Exercise goal:
Gather every line of the entries that includes the word "dialog".

[Stored items from a collection]
===

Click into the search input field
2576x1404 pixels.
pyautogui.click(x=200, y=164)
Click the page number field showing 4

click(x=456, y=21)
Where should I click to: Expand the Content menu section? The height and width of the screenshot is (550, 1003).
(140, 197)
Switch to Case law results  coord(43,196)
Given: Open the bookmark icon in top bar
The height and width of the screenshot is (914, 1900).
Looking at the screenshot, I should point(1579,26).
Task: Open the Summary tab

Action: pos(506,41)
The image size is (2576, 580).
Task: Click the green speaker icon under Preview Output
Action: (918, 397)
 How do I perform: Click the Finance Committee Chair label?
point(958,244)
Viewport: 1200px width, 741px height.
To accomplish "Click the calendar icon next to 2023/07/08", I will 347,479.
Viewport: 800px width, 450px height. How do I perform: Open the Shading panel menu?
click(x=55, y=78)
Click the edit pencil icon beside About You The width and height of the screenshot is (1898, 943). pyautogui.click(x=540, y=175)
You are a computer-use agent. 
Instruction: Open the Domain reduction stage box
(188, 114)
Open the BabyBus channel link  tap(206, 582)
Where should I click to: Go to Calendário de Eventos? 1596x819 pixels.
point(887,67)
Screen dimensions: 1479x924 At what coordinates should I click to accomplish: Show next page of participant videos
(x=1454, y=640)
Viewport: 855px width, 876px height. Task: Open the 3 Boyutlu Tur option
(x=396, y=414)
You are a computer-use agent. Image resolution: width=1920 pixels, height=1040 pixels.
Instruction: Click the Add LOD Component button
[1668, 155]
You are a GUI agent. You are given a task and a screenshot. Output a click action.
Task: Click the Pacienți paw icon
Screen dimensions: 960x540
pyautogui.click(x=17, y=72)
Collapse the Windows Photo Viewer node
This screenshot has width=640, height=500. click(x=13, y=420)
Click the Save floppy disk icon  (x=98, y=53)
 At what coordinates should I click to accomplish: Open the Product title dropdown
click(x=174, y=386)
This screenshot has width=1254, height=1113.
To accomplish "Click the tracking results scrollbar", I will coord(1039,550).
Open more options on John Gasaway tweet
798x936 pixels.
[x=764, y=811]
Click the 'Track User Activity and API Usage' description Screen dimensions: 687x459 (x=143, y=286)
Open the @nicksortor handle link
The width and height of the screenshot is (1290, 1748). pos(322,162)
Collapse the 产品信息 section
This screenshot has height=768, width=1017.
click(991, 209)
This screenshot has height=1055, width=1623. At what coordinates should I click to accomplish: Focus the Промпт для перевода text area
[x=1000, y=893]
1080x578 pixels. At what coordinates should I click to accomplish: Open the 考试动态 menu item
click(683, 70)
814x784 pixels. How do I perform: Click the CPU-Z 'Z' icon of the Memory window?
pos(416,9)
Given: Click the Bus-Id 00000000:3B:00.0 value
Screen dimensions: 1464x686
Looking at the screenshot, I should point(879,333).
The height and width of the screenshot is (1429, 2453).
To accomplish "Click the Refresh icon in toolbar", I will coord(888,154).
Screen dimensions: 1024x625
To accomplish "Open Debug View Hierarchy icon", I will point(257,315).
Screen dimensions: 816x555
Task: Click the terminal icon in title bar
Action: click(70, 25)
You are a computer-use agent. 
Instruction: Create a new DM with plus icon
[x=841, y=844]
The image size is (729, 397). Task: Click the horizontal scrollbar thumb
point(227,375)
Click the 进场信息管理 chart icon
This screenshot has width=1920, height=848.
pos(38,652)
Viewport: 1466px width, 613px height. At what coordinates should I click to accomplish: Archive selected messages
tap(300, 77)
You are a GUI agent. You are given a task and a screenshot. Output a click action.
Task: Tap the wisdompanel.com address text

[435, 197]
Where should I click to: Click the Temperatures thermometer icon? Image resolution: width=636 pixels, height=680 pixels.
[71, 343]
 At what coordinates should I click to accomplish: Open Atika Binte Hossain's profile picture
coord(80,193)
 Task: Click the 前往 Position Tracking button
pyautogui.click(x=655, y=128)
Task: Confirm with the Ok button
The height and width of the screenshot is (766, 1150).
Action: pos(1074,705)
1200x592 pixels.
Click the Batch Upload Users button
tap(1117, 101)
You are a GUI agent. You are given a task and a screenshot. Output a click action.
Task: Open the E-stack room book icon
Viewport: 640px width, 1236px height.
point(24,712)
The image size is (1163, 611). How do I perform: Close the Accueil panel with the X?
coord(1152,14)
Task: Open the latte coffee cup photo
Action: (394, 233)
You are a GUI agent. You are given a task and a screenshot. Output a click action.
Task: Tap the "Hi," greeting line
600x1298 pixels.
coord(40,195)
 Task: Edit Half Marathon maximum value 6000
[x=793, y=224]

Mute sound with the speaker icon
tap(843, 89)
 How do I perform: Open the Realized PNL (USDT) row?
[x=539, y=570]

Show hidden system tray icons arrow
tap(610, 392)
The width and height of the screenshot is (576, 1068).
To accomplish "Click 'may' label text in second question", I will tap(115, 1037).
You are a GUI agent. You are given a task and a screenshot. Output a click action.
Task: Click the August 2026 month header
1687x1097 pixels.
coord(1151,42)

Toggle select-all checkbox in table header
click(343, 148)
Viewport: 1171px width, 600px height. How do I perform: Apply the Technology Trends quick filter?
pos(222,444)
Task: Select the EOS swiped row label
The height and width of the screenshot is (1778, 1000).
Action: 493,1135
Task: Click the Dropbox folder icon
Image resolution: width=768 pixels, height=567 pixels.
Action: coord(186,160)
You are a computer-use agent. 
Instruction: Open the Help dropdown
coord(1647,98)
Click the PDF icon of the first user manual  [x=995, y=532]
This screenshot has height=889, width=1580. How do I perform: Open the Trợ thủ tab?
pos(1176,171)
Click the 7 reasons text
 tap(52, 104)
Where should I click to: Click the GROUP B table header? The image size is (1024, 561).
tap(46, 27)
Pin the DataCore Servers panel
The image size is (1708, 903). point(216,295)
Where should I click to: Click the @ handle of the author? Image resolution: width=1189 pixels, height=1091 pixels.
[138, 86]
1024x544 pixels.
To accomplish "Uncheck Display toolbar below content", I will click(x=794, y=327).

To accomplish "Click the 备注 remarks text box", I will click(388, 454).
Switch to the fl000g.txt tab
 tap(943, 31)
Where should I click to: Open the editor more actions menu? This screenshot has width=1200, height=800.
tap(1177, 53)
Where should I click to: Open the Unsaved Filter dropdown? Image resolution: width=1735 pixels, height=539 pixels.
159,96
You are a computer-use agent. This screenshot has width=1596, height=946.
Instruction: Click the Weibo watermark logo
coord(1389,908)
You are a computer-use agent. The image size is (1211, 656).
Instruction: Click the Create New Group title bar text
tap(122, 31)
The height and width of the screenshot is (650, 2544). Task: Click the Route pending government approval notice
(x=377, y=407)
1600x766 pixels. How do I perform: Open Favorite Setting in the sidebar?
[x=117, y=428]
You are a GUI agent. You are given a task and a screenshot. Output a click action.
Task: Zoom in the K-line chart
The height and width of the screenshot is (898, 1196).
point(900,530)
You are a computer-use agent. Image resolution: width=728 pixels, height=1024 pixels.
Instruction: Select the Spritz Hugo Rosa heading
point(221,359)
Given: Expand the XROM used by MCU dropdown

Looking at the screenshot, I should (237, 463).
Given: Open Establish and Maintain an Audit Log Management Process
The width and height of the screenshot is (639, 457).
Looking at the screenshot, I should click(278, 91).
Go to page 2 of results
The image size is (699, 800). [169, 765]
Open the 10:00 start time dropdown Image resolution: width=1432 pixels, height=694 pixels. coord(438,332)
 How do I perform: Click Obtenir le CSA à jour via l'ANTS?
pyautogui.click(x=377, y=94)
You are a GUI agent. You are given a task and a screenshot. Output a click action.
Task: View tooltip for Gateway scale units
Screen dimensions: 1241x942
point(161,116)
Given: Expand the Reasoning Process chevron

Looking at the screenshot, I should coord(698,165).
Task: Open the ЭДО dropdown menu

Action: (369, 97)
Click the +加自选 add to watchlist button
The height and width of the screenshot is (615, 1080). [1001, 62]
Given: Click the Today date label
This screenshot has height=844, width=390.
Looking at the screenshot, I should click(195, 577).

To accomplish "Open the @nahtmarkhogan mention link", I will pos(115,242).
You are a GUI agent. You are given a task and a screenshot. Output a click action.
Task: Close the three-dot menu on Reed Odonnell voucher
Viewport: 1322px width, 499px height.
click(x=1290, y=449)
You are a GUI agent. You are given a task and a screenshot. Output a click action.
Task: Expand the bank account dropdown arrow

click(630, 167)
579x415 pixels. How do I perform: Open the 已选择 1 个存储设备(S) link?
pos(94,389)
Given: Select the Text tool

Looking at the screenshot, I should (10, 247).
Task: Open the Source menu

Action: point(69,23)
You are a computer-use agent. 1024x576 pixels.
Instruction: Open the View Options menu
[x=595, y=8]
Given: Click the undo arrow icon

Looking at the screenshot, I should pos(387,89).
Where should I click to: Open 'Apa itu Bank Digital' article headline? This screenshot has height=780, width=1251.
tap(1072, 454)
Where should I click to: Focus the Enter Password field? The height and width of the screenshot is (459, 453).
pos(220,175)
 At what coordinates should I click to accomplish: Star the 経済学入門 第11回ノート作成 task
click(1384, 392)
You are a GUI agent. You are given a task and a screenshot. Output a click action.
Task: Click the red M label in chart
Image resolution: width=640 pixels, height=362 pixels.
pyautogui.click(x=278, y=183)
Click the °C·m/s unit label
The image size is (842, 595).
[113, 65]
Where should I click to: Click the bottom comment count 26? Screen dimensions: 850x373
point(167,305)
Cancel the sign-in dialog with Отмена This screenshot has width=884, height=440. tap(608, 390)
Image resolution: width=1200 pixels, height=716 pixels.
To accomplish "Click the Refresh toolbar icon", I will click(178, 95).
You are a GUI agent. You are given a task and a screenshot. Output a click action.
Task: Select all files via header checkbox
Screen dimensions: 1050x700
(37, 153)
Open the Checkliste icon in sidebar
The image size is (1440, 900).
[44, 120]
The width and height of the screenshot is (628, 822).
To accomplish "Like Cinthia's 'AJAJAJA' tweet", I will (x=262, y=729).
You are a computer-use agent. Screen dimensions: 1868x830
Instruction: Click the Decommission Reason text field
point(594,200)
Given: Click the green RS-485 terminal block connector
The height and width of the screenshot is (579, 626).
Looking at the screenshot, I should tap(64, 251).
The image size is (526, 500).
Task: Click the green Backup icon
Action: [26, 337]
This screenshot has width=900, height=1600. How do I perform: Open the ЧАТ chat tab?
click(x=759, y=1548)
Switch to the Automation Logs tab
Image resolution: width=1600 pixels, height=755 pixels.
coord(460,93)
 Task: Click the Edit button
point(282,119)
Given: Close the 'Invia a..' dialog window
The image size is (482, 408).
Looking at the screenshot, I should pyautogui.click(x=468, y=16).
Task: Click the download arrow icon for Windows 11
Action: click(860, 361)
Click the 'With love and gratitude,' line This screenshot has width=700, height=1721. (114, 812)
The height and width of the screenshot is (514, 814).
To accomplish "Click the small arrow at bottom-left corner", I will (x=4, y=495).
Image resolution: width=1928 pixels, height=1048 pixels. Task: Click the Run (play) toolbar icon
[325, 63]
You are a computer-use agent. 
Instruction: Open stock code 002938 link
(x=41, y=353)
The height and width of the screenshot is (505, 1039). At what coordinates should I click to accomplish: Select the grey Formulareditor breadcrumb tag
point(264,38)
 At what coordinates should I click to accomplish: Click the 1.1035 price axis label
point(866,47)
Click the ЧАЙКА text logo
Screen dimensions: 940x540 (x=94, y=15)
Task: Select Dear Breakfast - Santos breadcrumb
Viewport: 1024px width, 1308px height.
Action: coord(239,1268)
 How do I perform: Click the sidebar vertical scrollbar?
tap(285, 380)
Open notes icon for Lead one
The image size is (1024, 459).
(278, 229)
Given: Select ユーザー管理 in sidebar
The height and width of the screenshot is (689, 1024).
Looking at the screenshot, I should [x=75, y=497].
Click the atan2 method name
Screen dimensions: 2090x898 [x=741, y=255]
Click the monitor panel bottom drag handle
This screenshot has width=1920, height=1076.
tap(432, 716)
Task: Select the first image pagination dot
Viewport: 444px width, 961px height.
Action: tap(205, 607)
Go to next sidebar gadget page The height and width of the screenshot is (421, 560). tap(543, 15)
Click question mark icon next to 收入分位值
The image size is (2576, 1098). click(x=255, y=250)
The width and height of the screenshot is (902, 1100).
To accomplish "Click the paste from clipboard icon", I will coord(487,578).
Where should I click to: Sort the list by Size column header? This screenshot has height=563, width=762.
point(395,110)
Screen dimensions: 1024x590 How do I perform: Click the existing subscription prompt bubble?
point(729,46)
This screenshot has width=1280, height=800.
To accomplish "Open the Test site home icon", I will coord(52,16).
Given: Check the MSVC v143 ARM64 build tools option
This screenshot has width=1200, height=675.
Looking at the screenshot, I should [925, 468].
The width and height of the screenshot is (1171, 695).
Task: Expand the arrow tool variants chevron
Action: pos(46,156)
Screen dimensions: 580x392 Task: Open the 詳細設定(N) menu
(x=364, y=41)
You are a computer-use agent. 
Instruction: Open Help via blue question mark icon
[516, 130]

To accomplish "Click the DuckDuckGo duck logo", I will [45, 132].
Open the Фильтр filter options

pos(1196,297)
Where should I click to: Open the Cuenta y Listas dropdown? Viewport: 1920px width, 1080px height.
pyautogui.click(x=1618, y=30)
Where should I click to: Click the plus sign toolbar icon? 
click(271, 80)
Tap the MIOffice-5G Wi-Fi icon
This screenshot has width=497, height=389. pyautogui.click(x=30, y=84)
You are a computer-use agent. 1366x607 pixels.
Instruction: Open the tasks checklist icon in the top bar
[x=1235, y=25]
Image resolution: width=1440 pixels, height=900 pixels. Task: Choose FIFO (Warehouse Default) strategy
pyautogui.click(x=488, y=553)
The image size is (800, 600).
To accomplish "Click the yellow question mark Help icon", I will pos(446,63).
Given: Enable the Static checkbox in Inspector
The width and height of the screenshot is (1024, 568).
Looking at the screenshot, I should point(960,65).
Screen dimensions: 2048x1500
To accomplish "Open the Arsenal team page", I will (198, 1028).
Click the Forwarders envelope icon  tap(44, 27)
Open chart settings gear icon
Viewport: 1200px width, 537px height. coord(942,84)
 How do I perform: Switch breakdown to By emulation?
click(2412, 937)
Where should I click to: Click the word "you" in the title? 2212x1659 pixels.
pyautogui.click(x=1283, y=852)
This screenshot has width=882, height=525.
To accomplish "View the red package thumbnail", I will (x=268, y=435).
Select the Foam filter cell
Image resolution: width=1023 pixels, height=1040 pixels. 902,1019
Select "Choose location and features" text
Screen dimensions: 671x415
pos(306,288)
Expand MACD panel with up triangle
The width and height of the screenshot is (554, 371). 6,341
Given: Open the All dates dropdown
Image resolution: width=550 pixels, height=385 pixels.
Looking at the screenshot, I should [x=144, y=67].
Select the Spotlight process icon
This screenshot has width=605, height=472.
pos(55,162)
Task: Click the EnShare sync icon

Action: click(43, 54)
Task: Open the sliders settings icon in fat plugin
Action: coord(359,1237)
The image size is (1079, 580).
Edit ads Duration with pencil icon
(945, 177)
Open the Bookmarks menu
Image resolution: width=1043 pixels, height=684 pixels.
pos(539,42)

===

Reply:
Cancel the sign-in dialog with Отмена This screenshot has width=884, height=440. tap(608, 390)
Given: Close the 'Invia a..' dialog window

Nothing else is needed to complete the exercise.